Publié le 27 septembre 2006

Deux ans d'enquête avec le soutien de l'AFPAP - seule association de lutte contre la maltraitance - aboutissent à ce terrible constat : on tue les vieux.

Cette première véritable enquête étoffée par des centaines d'interviews de médecins et de professionnels de la santé, de familles, d'avocats, de directeurs de maisons de retraite et de directeurs de la DDASS révèle que tout est mis en ouvre pour accélérer leur fin. Les incohérences de l'hospitalisation en éliminent un bon nombre. La prise en charge défaillante aux urgences alimente les grabatisations. L'épreuve des urgences se solde souvent par un décès prématuré : « C'est facile d'envoyer les gens aux urgences, votre père ce n'est pas une urgence ! » dit un urgentiste débordé à la fille d'un vieux monsieur de 88 ans, laissé sans soins sur un brancard. Ce patient non urgent est mort le lendemain de ce diagnostic hâtif. Après les urgences, l'hécatombe continue avec les mauvaises orientations, comme Mathilde, envoyée en dermato alors qu'elle souffre d'un problème cardiaque. Sans parler des euthanasies « tellement courantes, dira un médecin, que pour s'en convaincre il suffit d'aller dans les hôpitaux».

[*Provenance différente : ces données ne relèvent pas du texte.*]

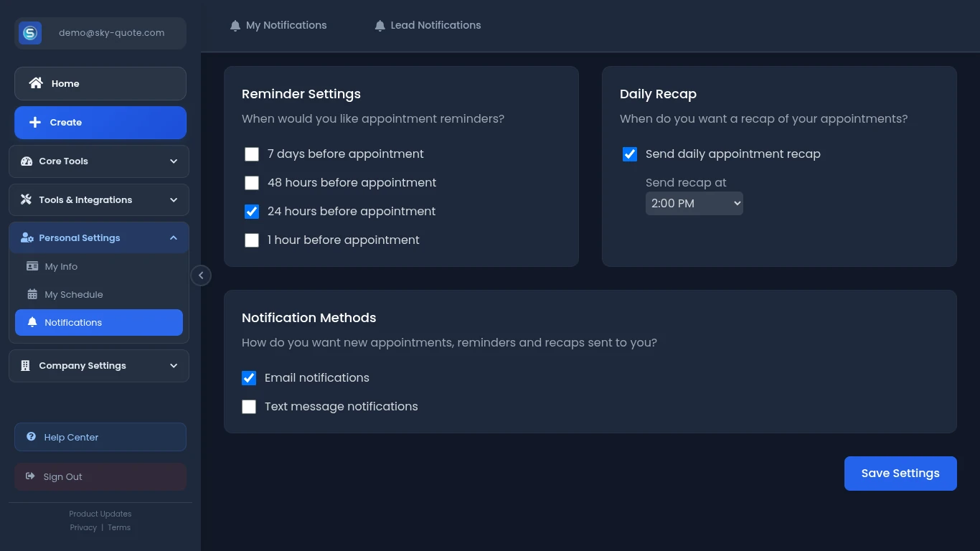Switch to the Lead Notifications tab
Viewport: 980px width, 551px height.
coord(428,25)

Les vieux qui survivent à l'hôpital se retrouvent dans des maisons de retraite, médicalisées certes, mais totalement inadaptées à leur prise en charge. Abandonnés sans soins dans des établissements sous-dotés en personnel, la moitié des vieux sont dénutris, sous-médicalisés et partout surmédicamentés.

La justice complaisante ne condamne que rarement ces « dysfonctionnements institutionnels ». La vie d'un vieux, au pire, ça vaut deux ans avec sursis. Dans la majorité des cas, les affaires sont classées sans suite par la justice « qui ne tient pas à instruire ce type de dossier », reconnaît un avocat spécialiste du secteur. L'État aux abonnés absents se désengage d'autant plus volontiers du problème qu'il veut privatiser le secteur.
Reste à savoir à qui profite le crime ? Aux grands groupes qui, grâce aux financements de l'État, dégagent des superprofits dans un marché en pleine expansion.